• What this task involves
Could you repeat exactly the lines below, from the line containing "Open the attached receipt thumbnail" through the last one, both included, while leaving out any pictures?

• Data extract

○ ○ ○ ○

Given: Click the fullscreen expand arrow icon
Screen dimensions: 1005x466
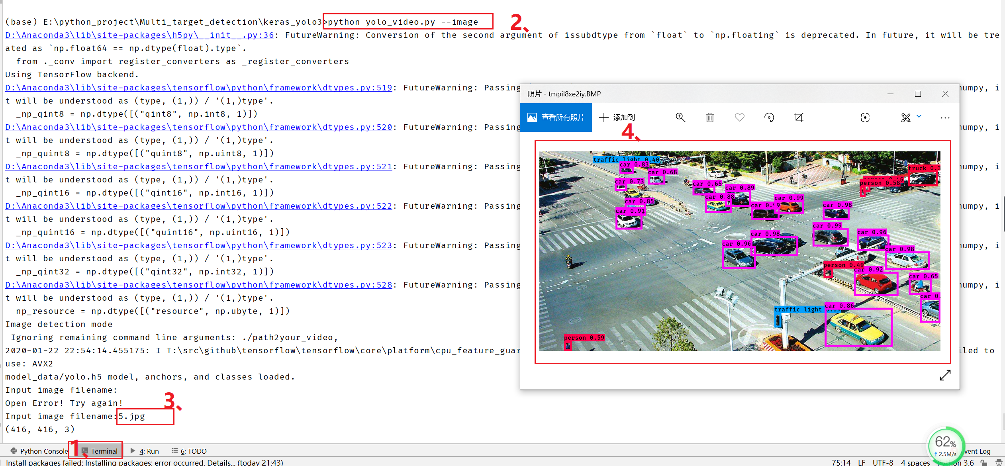Looking at the screenshot, I should [x=945, y=375].
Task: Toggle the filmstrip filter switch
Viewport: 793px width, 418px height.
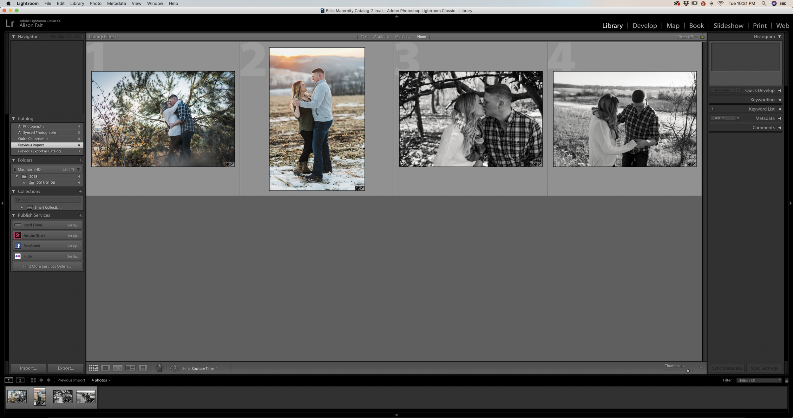Action: (x=786, y=380)
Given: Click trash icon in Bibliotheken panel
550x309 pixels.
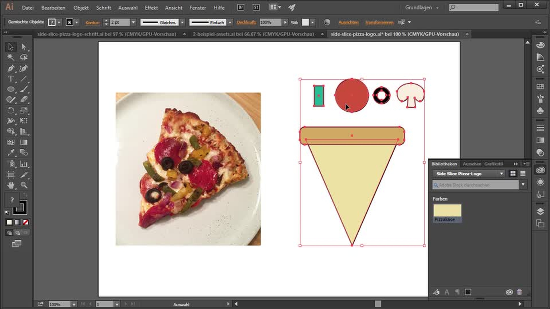Looking at the screenshot, I should click(519, 292).
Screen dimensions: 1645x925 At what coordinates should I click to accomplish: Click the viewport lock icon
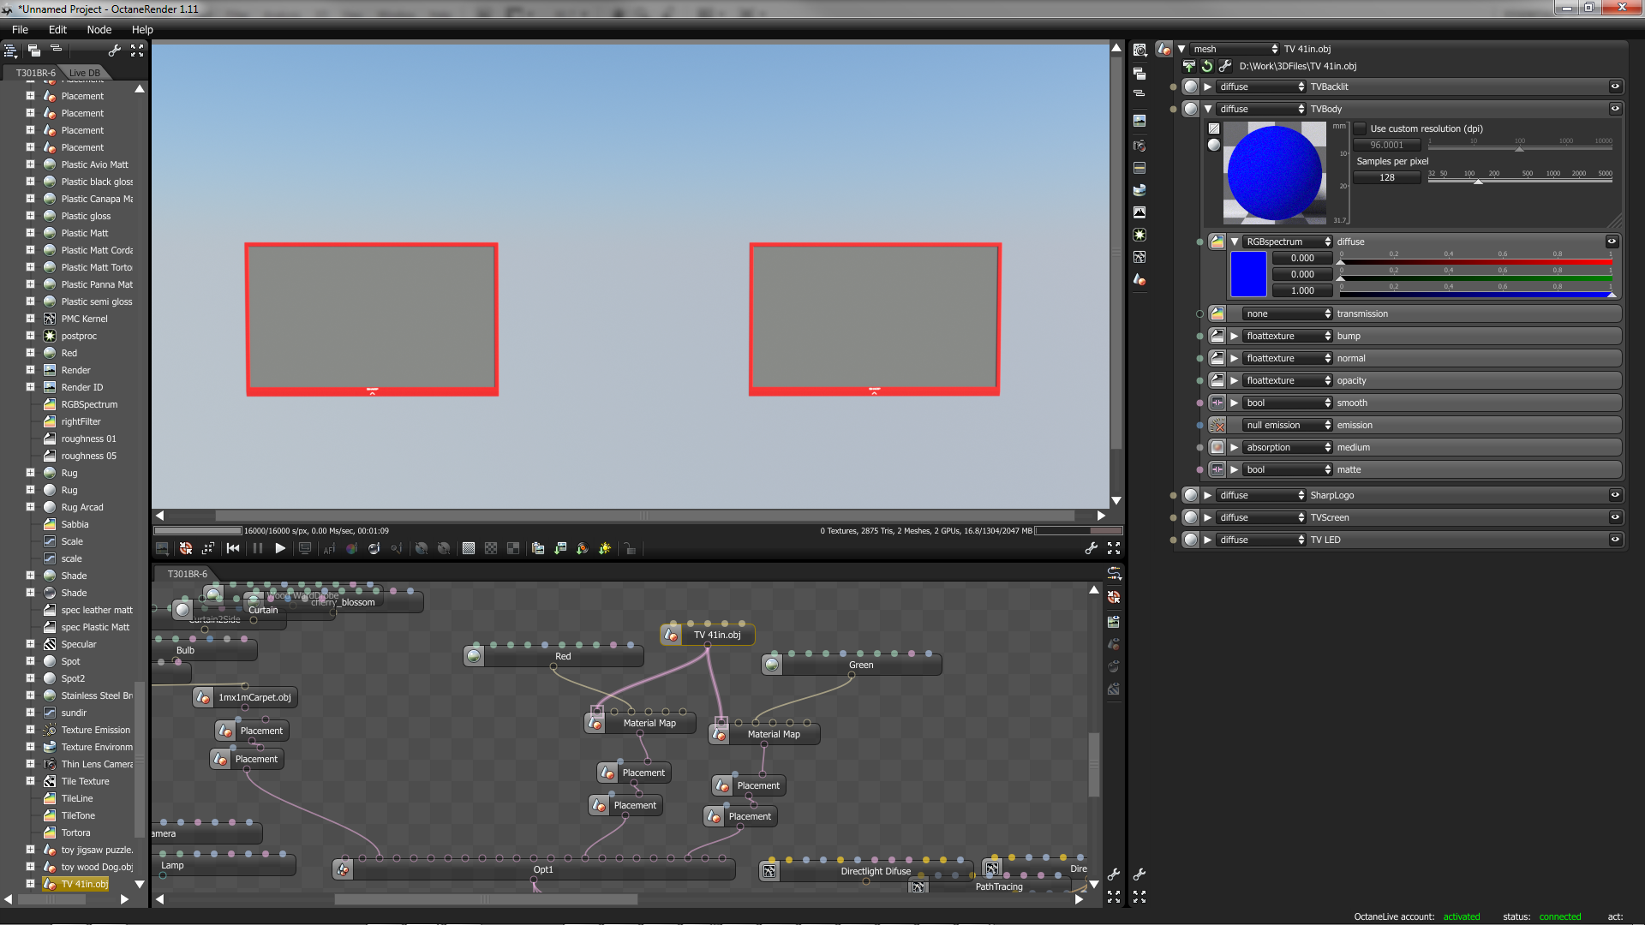[630, 548]
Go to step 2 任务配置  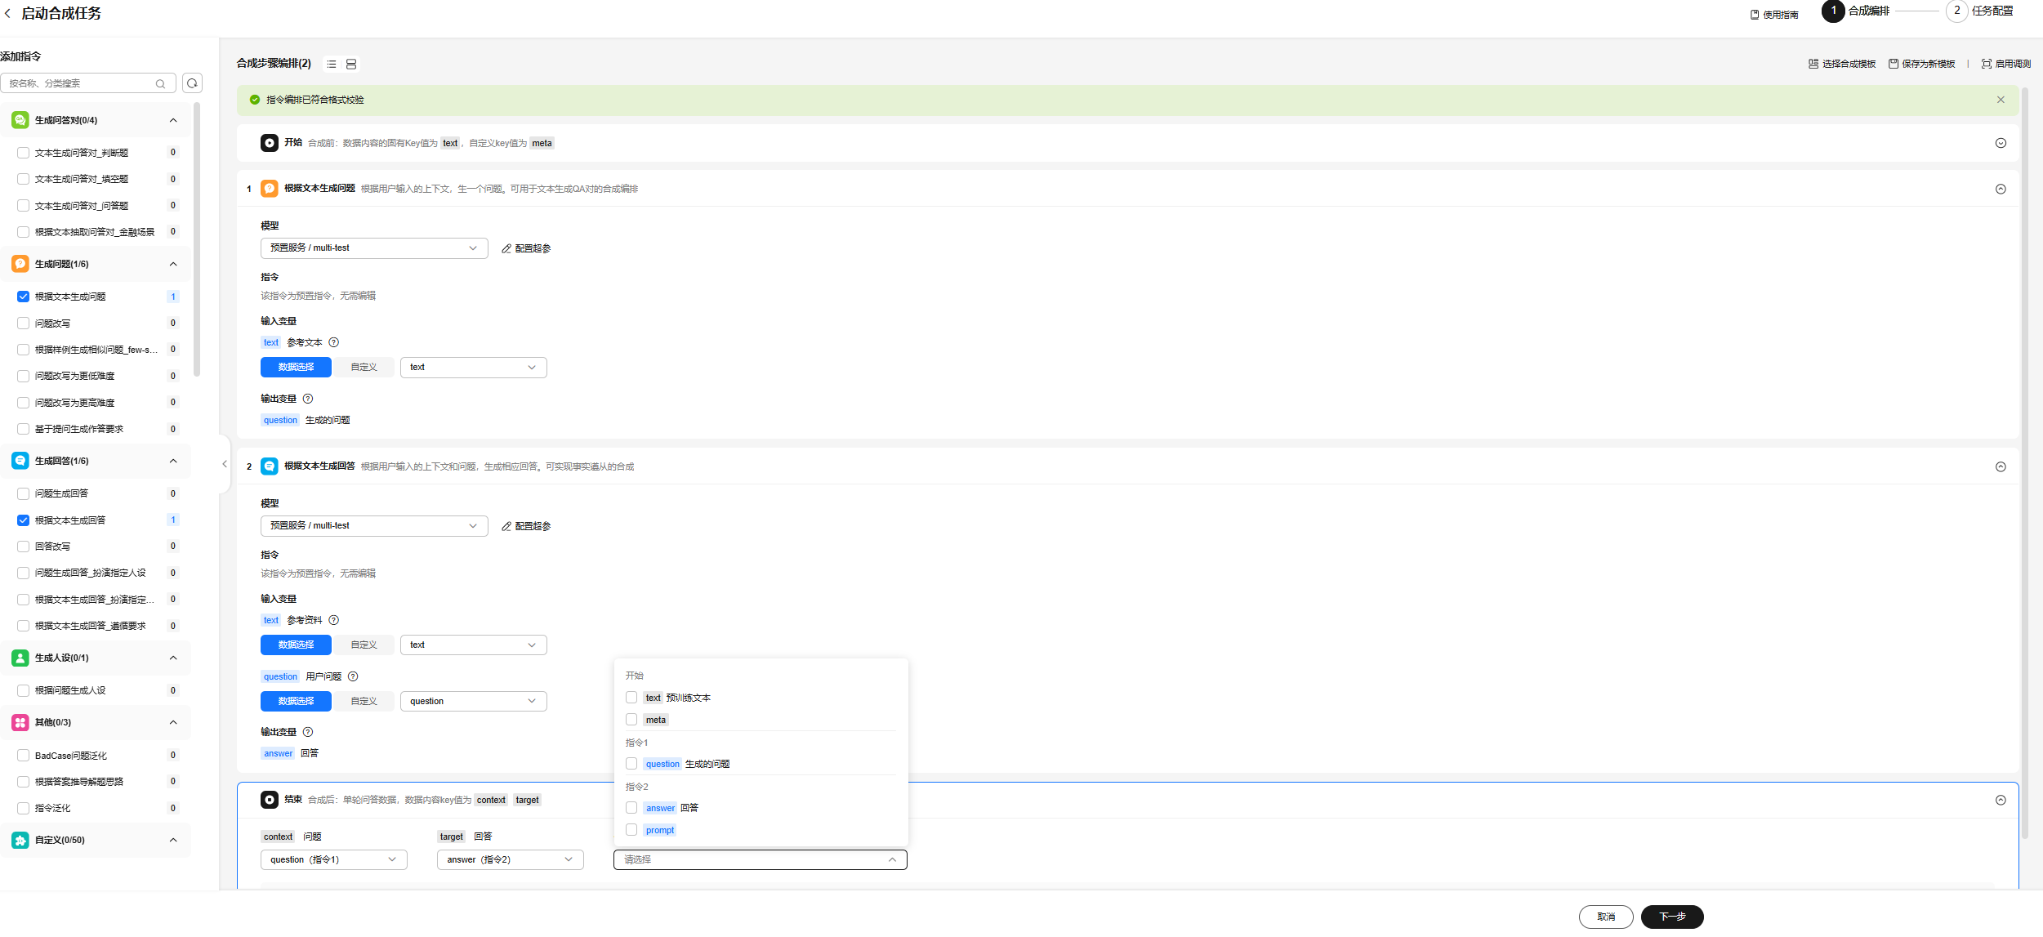point(1980,11)
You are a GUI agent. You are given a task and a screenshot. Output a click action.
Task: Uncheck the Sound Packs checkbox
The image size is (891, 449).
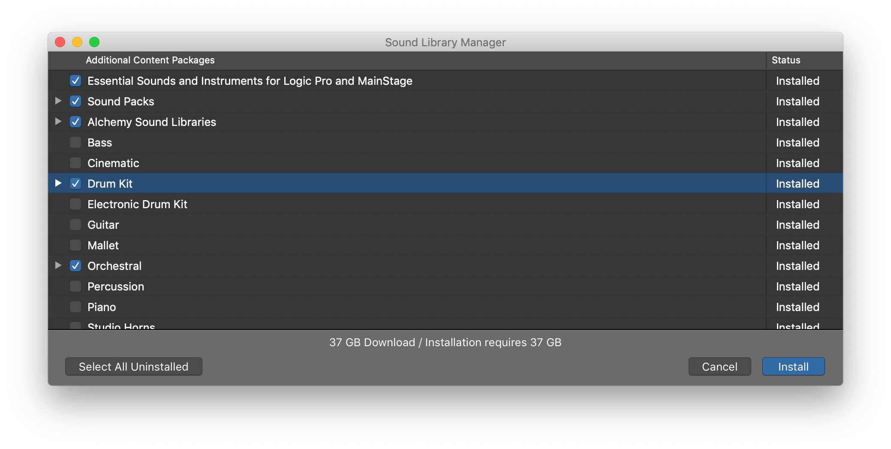click(x=75, y=101)
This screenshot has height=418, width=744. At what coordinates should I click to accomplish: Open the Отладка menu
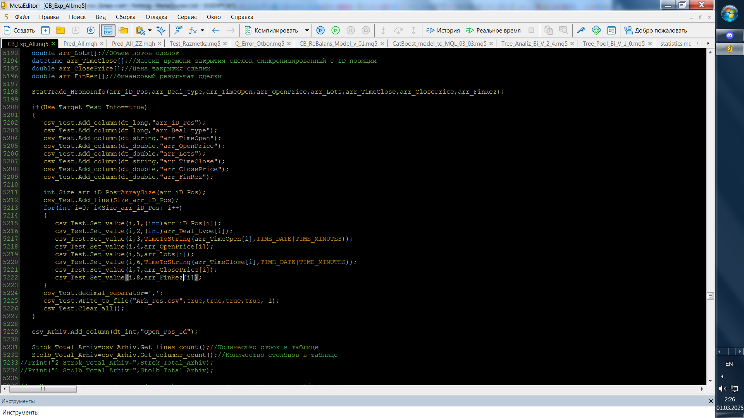pos(156,17)
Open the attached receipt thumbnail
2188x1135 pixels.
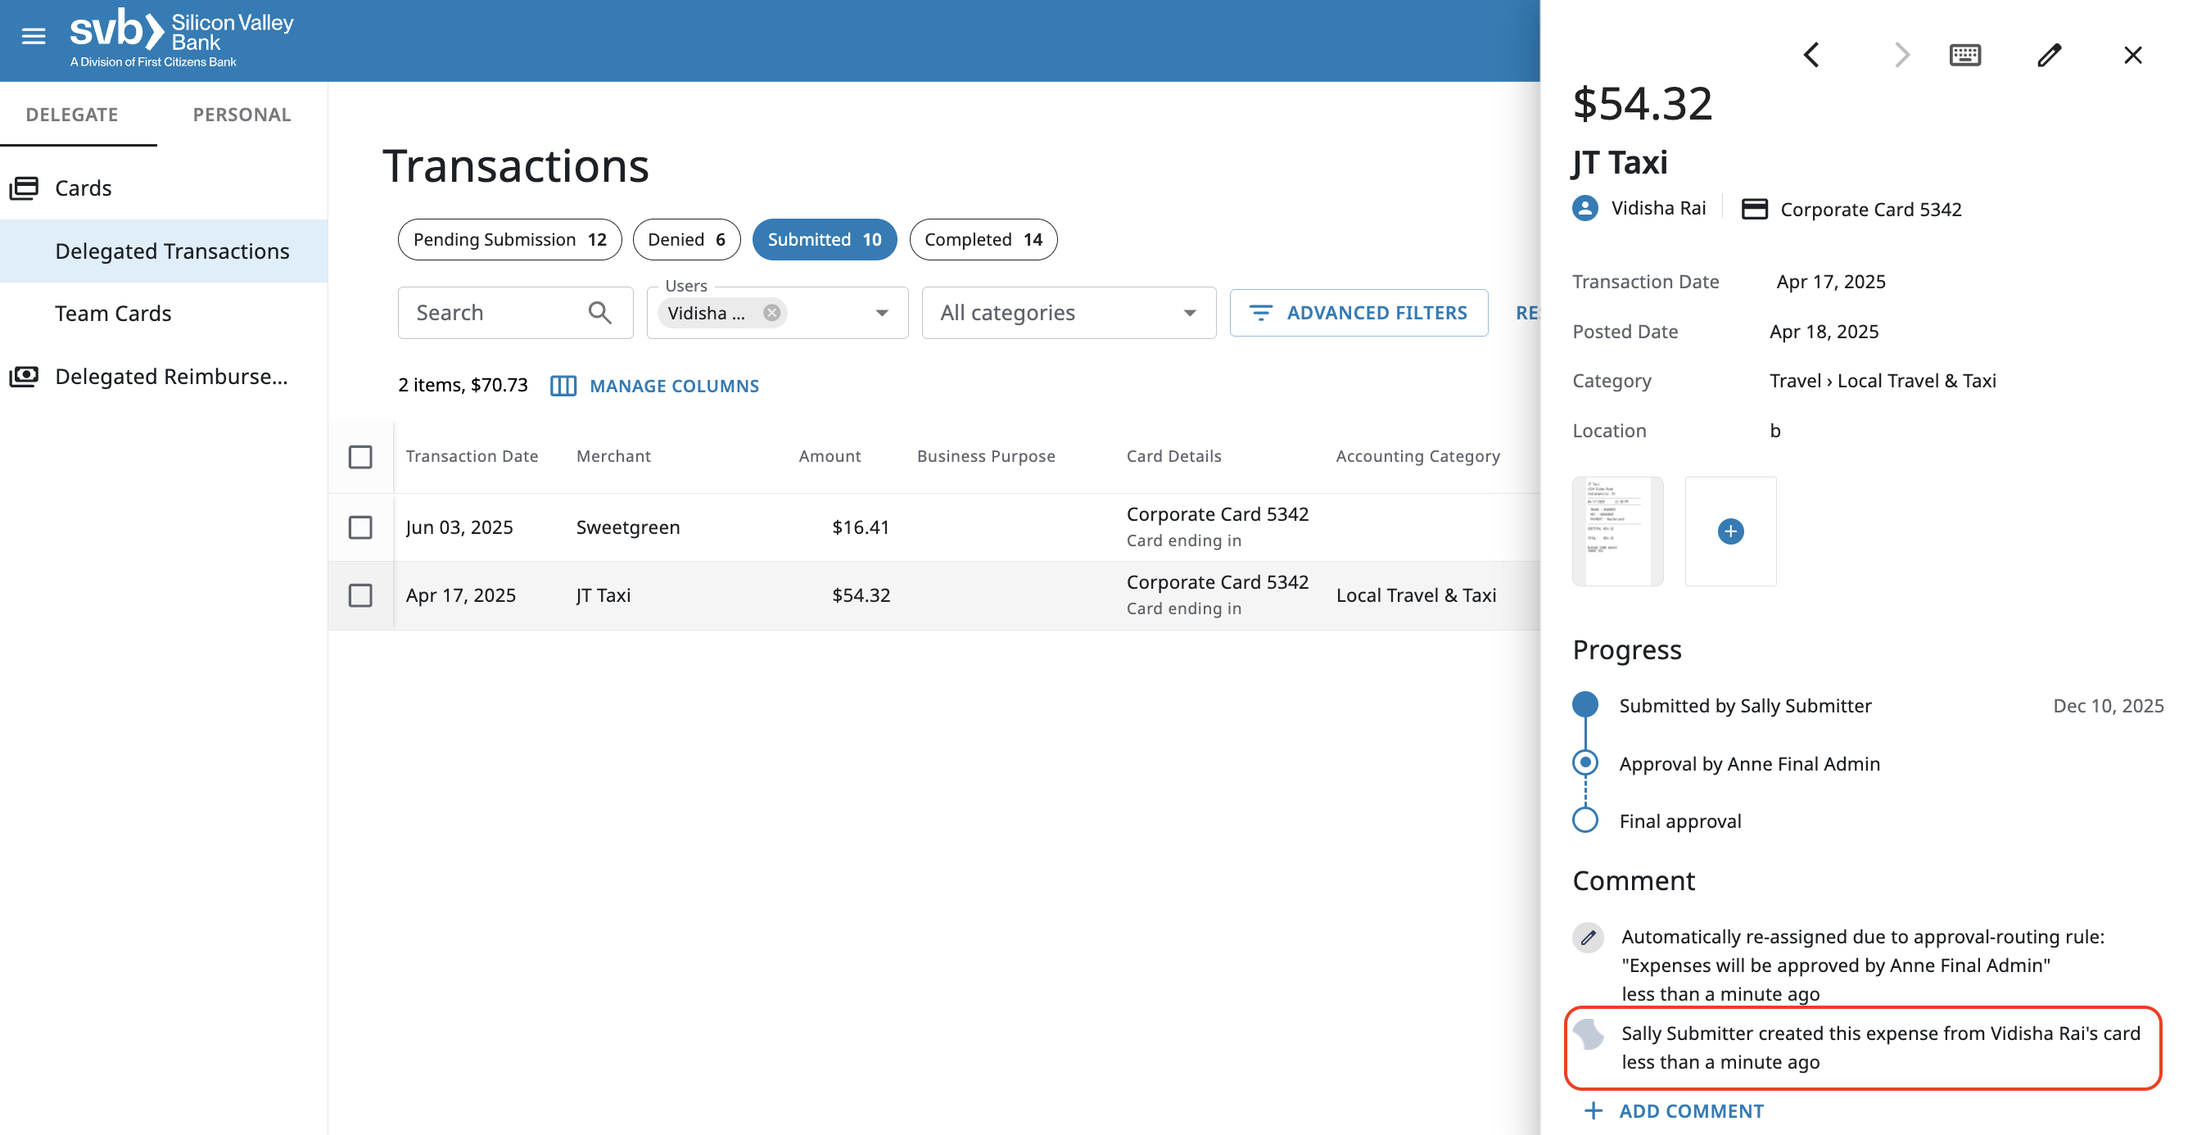[1617, 531]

○ ○ ○ ○

• Task solution
Open the attached receipt thumbnail
2188x1135 pixels.
[1617, 531]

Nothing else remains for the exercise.